Why was it so important to have a new EU regulation around data protection?
As a result of the rise of the internet, IoT and mobile devices, there has been a massive increase in personal data processing over the last 20 years. Accompanying that trend, we have seen growth in the use of data-driven business models. The previous Data Protection Directive of 1995 no longer reflected the current situation; it was out of date. With the Treaty of Lisbon, the EU became competent to enact new legislation on data protection. In 2012, the European Commission published the draft of the GDPR, which as a regulation would provide one set of rules for all member states instead of a directive that would be transposed into European Union member state legislation, as had been the case before. The first draft of GDPR was published in 2012. It took over four years to publish the final version in April 2016, which was achieved under the Netherlands Presidency of the Council of the EU. Finding a balance between allowing a free flow of data and achieving data protection was not easy: each member state had a different opinion on what balance would look like.
What are the main differences between GDPR and the Data Protection Directive?
GDPR introduces more consistency. The regulation is far more detailed about protecting the data rights of individuals. It comprises new rights for the individual in terms of, for example, the notification of data processing, data erasure, and data portability, as well as new obligations like appointing a data protection officer (DPO), doing data protection impact assessments, or reporting data breaches within 72 hours. A big change is the European Data Protection Board, a regulatory body that can review cases across borders, and allows local data protection authorities to intervene in cases of cross-border application that apply to them. The new fines are potentially enormous: up to 4% of a company’s global revenue or a maximum of 20 million euros, whichever is greater. In comparison, the maximum fine in the U.K. is currently about 550,000 euros. It is not just to impress: I believe the data protection regulators may take a firm stance on this matter. However, it’s not just the money: it’s also bad publicity and associated reputational damage that an incident can cause.
What are the biggest GDPR challenges on short notice?
Companies really have to get going with their programs; they only have 12 months left until May 2018. Those that don’t yet have a program in place need to do the risk analysis, secure funding, get stakeholders engaged, and raise awareness. Those who have already started their journey may need to change their IT and business processes to be enable individuals to exercise the data privacy rights. This is more challenging than it may seem. As an example: personal data can be stored in various places and erasing a small piece of data in order to “forget” somebody might undermine the integrity of your database.

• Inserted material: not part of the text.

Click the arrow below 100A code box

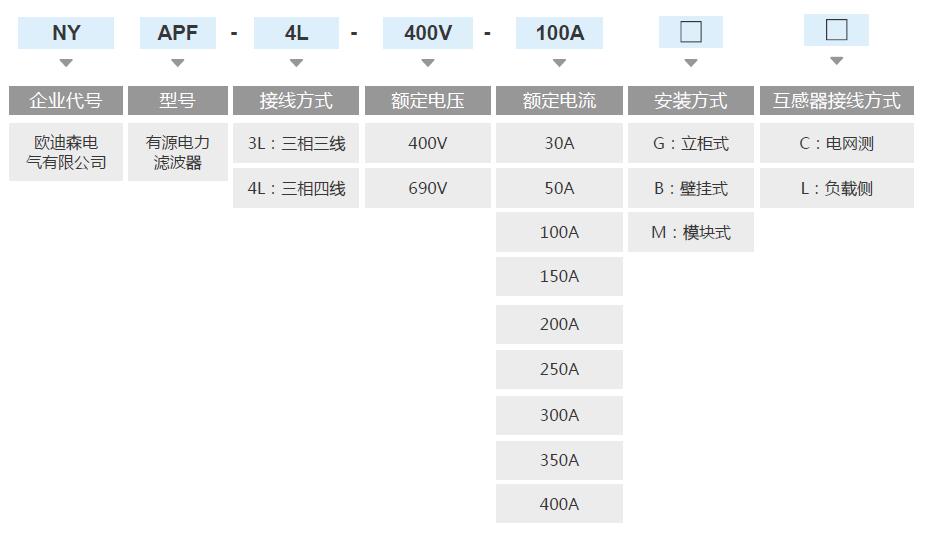tap(559, 63)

A key challenge is setting up the privacy governance. How do you handle data protection, in view of the diversity of interests within companies and the fact that every department is affected by the new legislation? An important person in this context is the data protection officer (DPO): that person should be an independent advisor who would report directly to senior management.
Another challenge is determining the legal grounds for data processing that you want to rely on. It can be arranging consent, entering into a contract, protecting the vital interests of an individual, complying with legal obligations, legitimate interests, or the public interest. There is a lot of controversy about what constitutes legitimate interests grounds and to what extent is it really necessary for your business to process personal data.
A major challenge is the right to access data, especially when it comes to unstructured data like emails, and data used for analytics. The lesson to be learned here is that you need to have good data management to begin with. This can make it a lot easier to handle such data subject requests. The upside of it all is that GDPR gives you the opportunity to redesign your processes, creating transparency and potentially building trust.
What best practices do you see?
It is crucial to get involvement across the company, create ownership, and get the business case right. Almost every part of your business is affected, and you need to show how important data protection is. A readiness assessment helps to determine how mature your organization is in terms of GDPR readiness and what your shortcomings are, so you can build a program to resolve identified gaps and introduce robust practices. From a practical point of view, you would focus on implementing IT and process changes, getting engagement from stakeholders, raising awareness, and training employees. Timing is everything: you have only 12 months to move from “thinking” to “operational”. You need to take decisions and prioritize; a risk-based approach does apply to certain aspects of the GDPR, but companies may want be clear about the level of risk they are willing to accept. What is important is how you react, within the required 72 hours, in the event of a data breach: how will you set up internal reporting and get the legal and press departments involved to have control over the external communication and what’s in the morning news.
What would be the best next step?
There is a lot of material available to help you get going. Do a readiness assessment, see what you can take on internally, and seek help from external experts. My key message would be not to underestimate the amount of effort it will take to get ready for GDPR!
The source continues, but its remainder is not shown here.